LCRC is using the Maui scheduler. Maui is developed by Cluster Resources and you can refer to the Maui documentation on their site for more information.
Resources managers provide the low-level functionality to start, hold, cancel, and monitor jobs. Without these capabilities, a scheduler alone can not control jobs.
LCRC is using the resource manger Torque, which is a derivative of PBS, and may be considered synonymous in this context. Torque is developed by Cluster Resources and you can refer to the Torque Documentation on their site for more information.
The life cycle of a job can be divided into four stages: creation, submission, execution, and finalization.
Typically, a submit script is written to hold all of the parameters of a job. These parameters could include how long a job should run (walltime), what resources are necessary to run, and what to execute.
- You may only submit jobs from the cluster login nodes.
- The PBS command file does not need to be executable.
- In the case of parallel jobs, the PBS command file is staged to, and executed on, the first allocated compute node only. Use MPI or SSH to run programs on multiple nodes.
- The command script is executed from your home directory in all cases. You can change the directory from the script so that log files are output in your project directory. You can also refer to the submission directory by using the
- Please do NOT run large, long, multi-threaded, parallel, or CPU-intensive jobs on a front-end login host. All users share the front-end hosts, and running anything but the smallest test job will negatively impact everyone’s ability to use the clusters.
A job is submitted with the qsub command. Once submitted, the policies set by the administration and technical staff of the site dictate the priority of the job and therefore, when it will start executing. A limit of 100 job submissions per user is currently enforced.
Jobs often spend most of their lifecycle executing. While a job is running, its status can be queried with the showq or qstat command. A limit of 32 jobs per user running at once is currently enforced.
When a job completes, any leftover user processes are killed, and by default, the stdout and stderr files are copied to the directory where the job was submitted.
Prioritization is the process of determining which of many options best fulfills overall goals. With the jobs prioritized, the scheduler can roughly fulfill site objectives by starting the jobs in priority order.
What changes a job’s priority value?
Assigned project priority (positive/negative for expired allocations)
Queue time (positive)
Node count (positive)
Fairshare is a mechanism which allows historical resource utilization information to be incorporated into job feasibility and priority decisions.
Backfill is a scheduling optimization which allows a scheduler to make better use of available resources by running small jobs out of order.
We have several public queues to choose from on each cluster. This does not list information on the private condo nodes. Below you can find some details on the types of nodes in each public queue.

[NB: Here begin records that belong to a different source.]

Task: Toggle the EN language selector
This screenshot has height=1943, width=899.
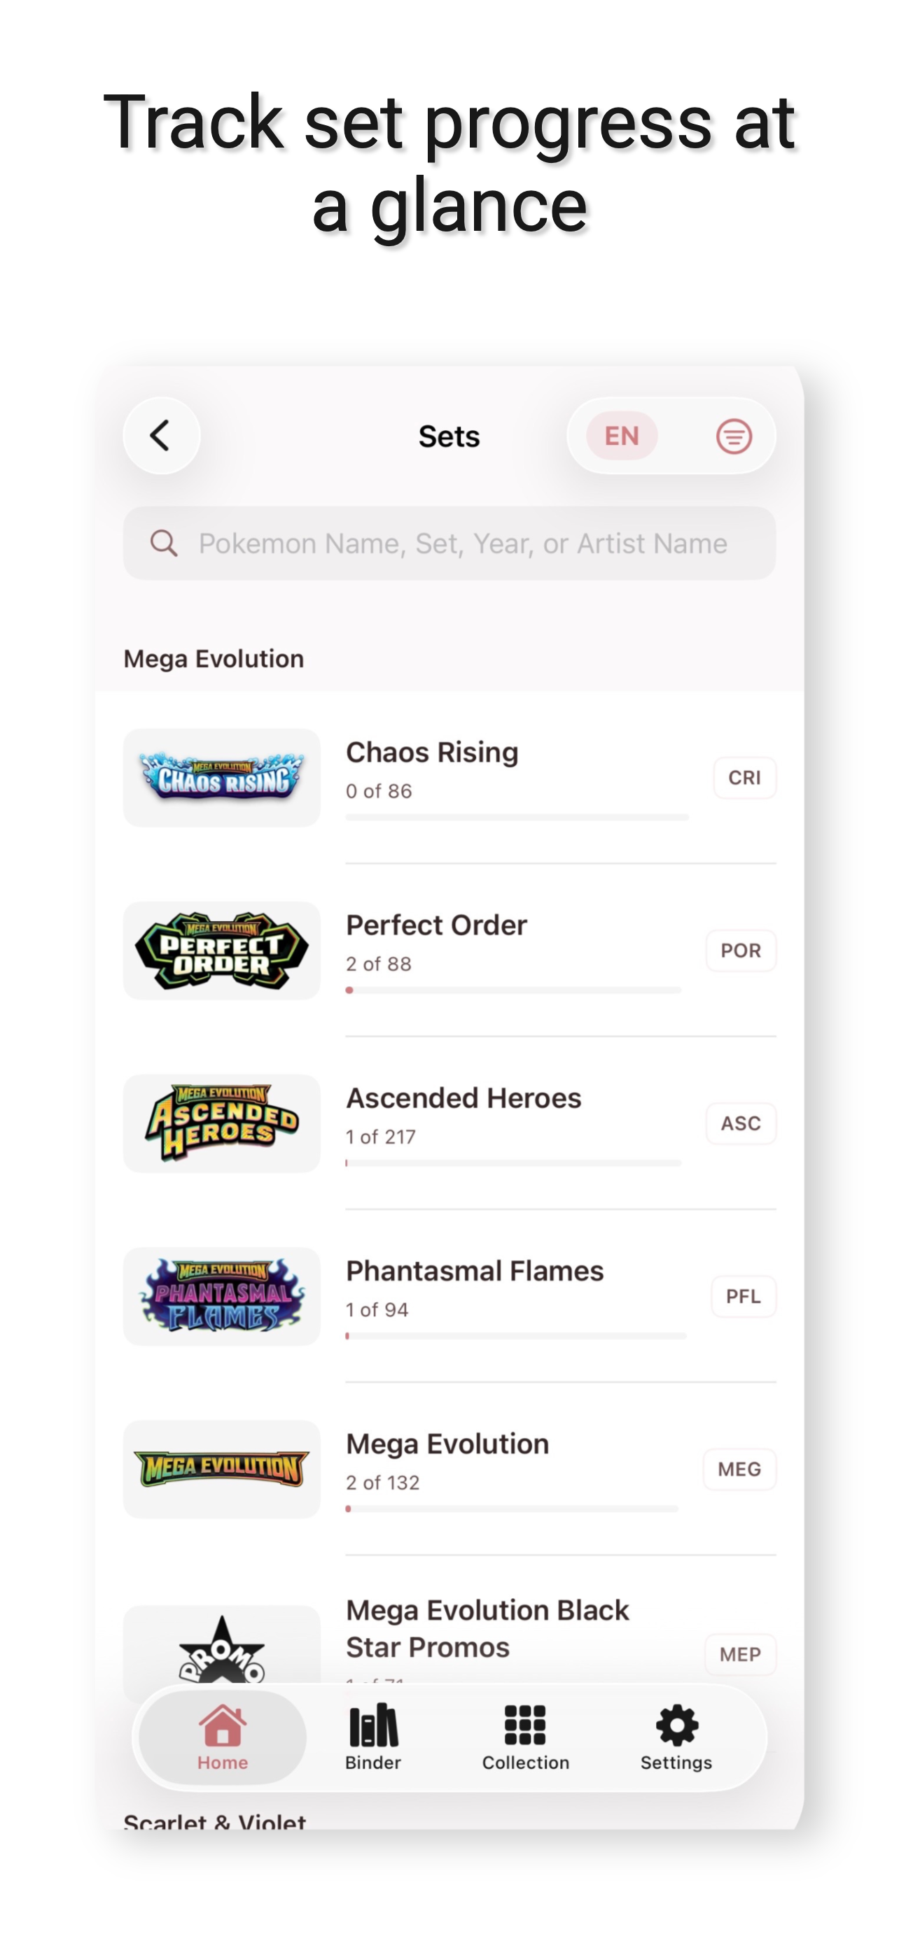Action: coord(622,436)
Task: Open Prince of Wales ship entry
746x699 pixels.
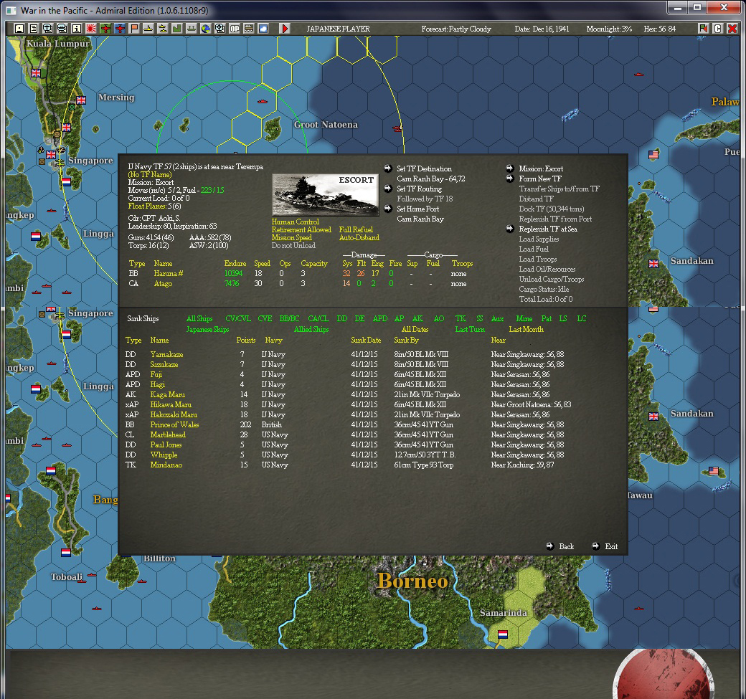Action: coord(174,425)
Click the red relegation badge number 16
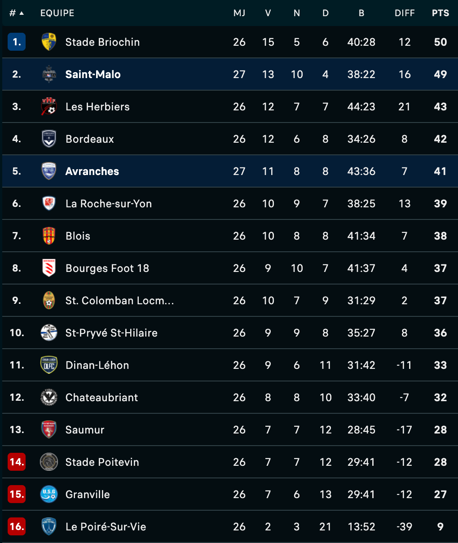Image resolution: width=458 pixels, height=543 pixels. click(17, 526)
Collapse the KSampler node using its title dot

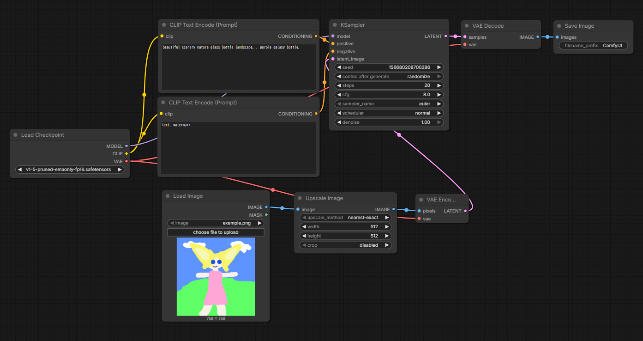(335, 25)
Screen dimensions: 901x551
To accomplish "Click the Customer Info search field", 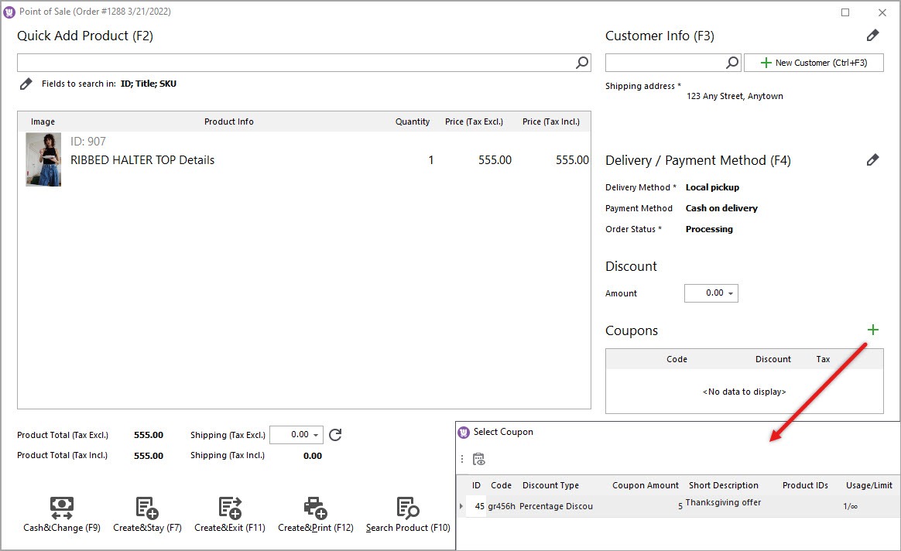I will (664, 63).
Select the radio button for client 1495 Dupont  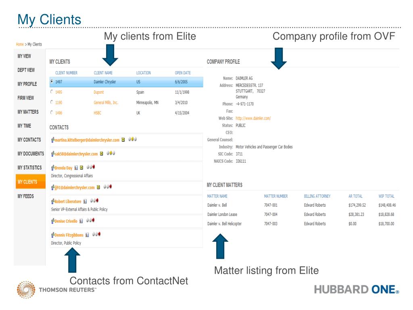(x=52, y=92)
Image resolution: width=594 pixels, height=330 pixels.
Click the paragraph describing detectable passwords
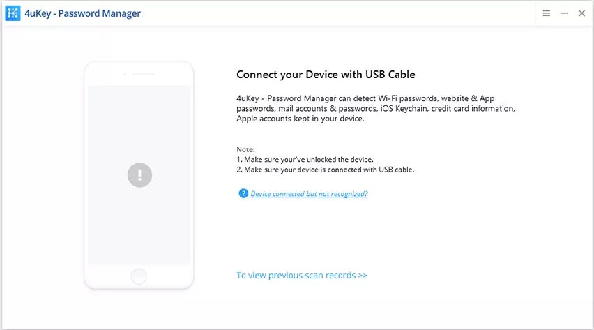tap(376, 108)
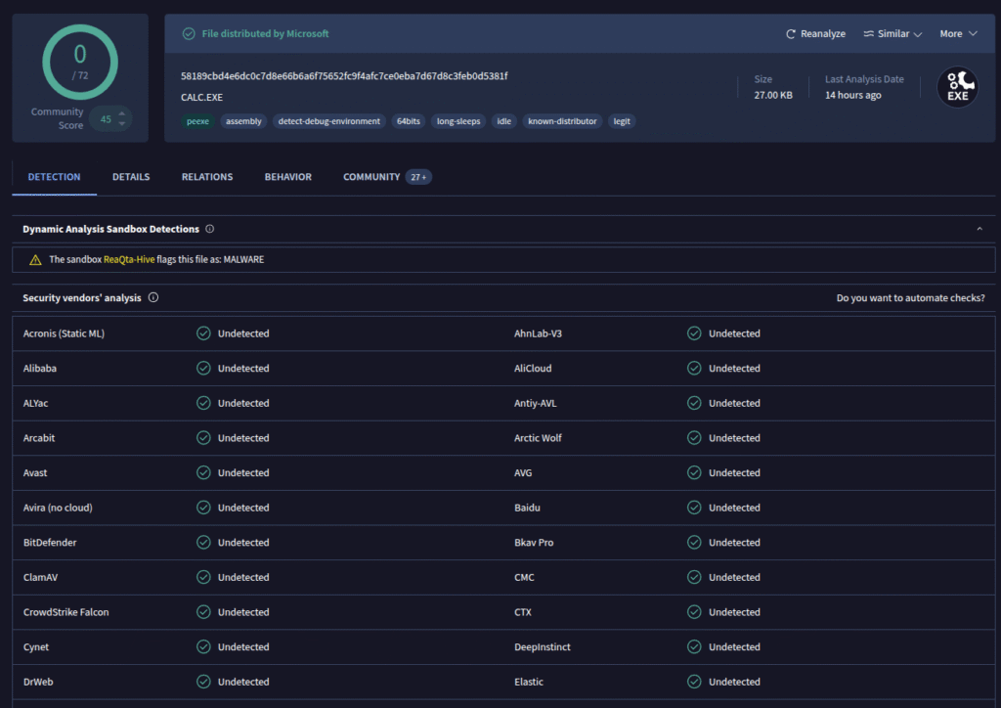This screenshot has width=1001, height=708.
Task: Click the green checkmark beside File distributed by Microsoft
Action: pos(189,33)
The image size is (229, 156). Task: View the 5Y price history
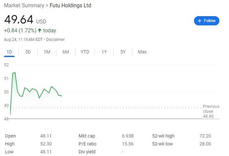point(123,52)
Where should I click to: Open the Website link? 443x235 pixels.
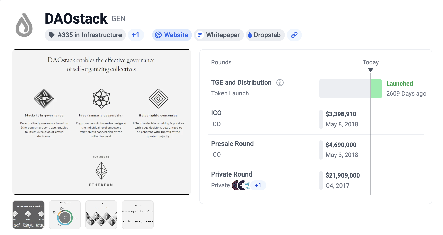172,35
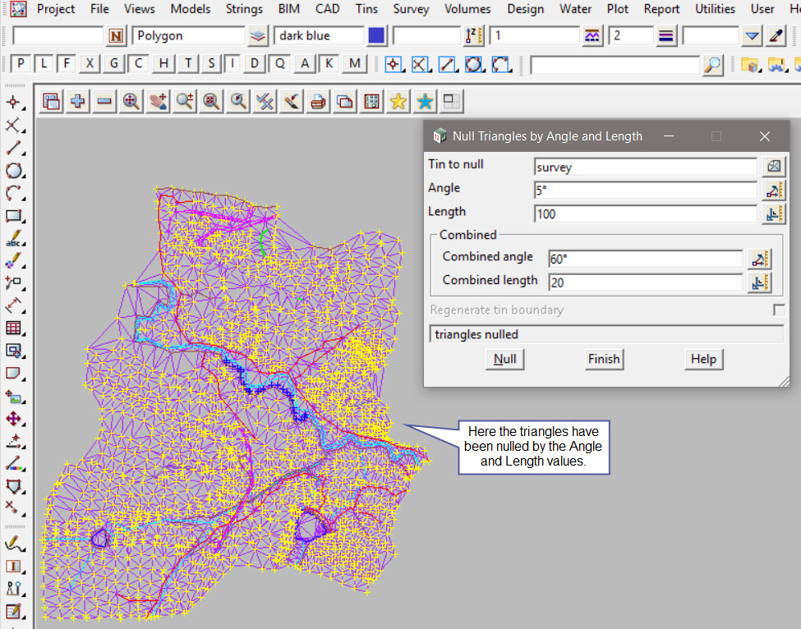Image resolution: width=801 pixels, height=629 pixels.
Task: Toggle the Regenerate tin boundary checkbox
Action: (779, 310)
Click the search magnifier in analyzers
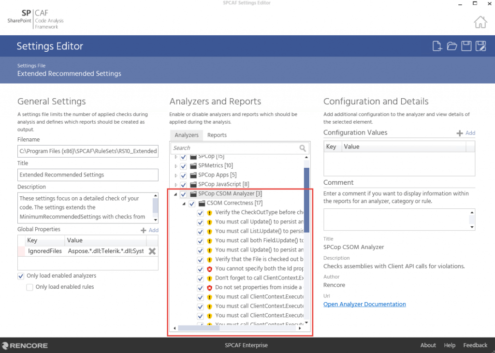 tap(303, 148)
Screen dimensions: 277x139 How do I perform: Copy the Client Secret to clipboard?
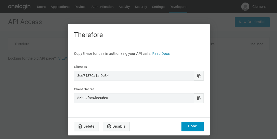click(x=199, y=98)
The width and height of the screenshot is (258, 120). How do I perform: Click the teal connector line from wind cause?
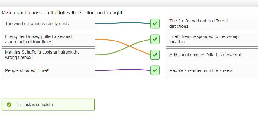(x=123, y=23)
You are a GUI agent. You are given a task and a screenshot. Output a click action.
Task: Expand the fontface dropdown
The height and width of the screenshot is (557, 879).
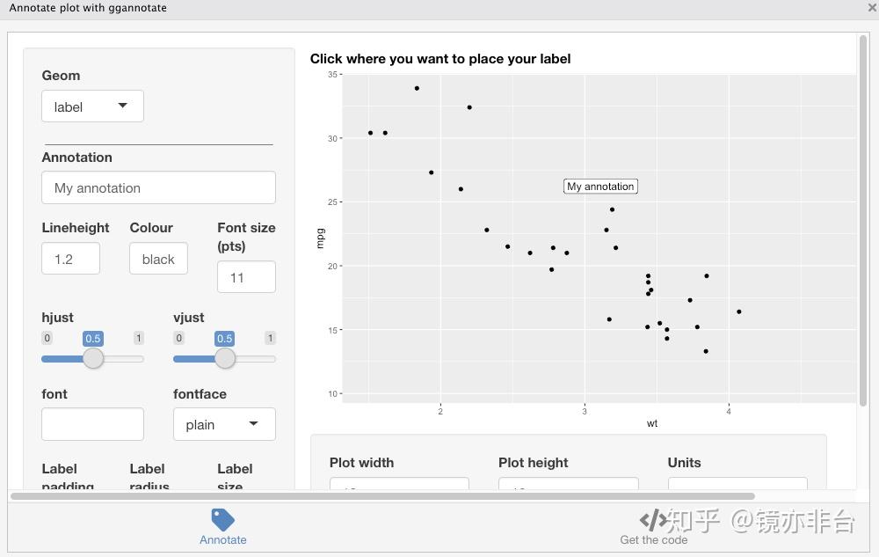point(224,424)
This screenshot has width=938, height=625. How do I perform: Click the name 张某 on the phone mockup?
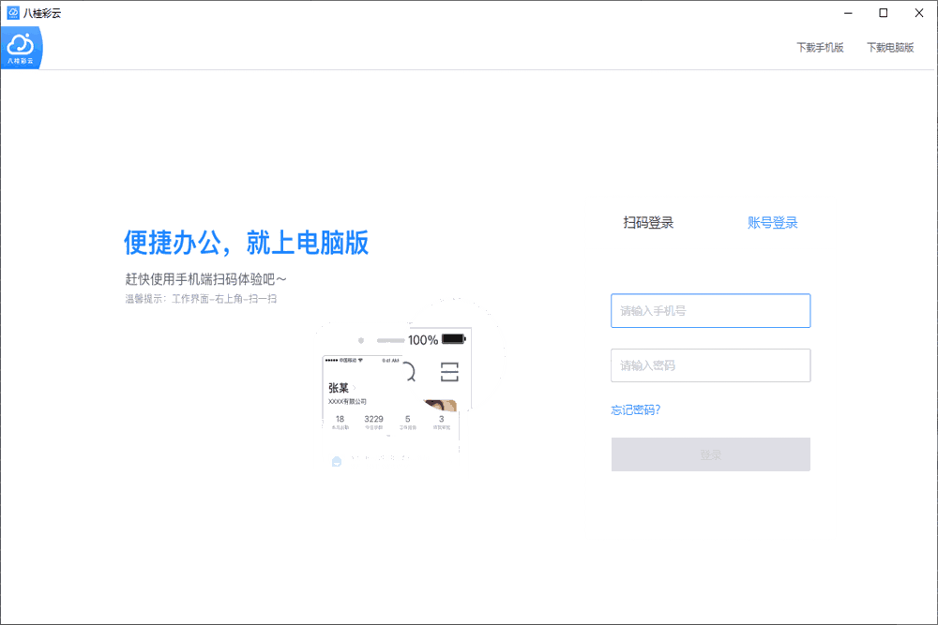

|Blues Cluster Queues||Nodes||Cores||Memory||Processor||Co-processors||Local Scratch Disk|
|shared||4||16||64 GB||Sandy Bridge Xeon E5-2670 2.6GHz||–||15 GB|
|batch||306||16||64 GB||Sandy Bridge Xeon E5-2670 2.6GHz||–||15 GB|
|haswell||40||32||128 GB||Haswell Xeon E5-2698v3 2.3GHz||–||15 GB|
|biggpu||6||16||768 GB||Sandy Bridge Xeon E5-2670 2.6GHz||2x NVIDIA Tesla K40m GPU||1 TB|
Job submission is accomplished using the qsub command, which takes a number of command line arguments and integrates them into the specified PBS command file. The PBS command file may be specified as a filename on the qsub command line or may be entered via STDIN. PBS batch scripts can be created using your favorite editor.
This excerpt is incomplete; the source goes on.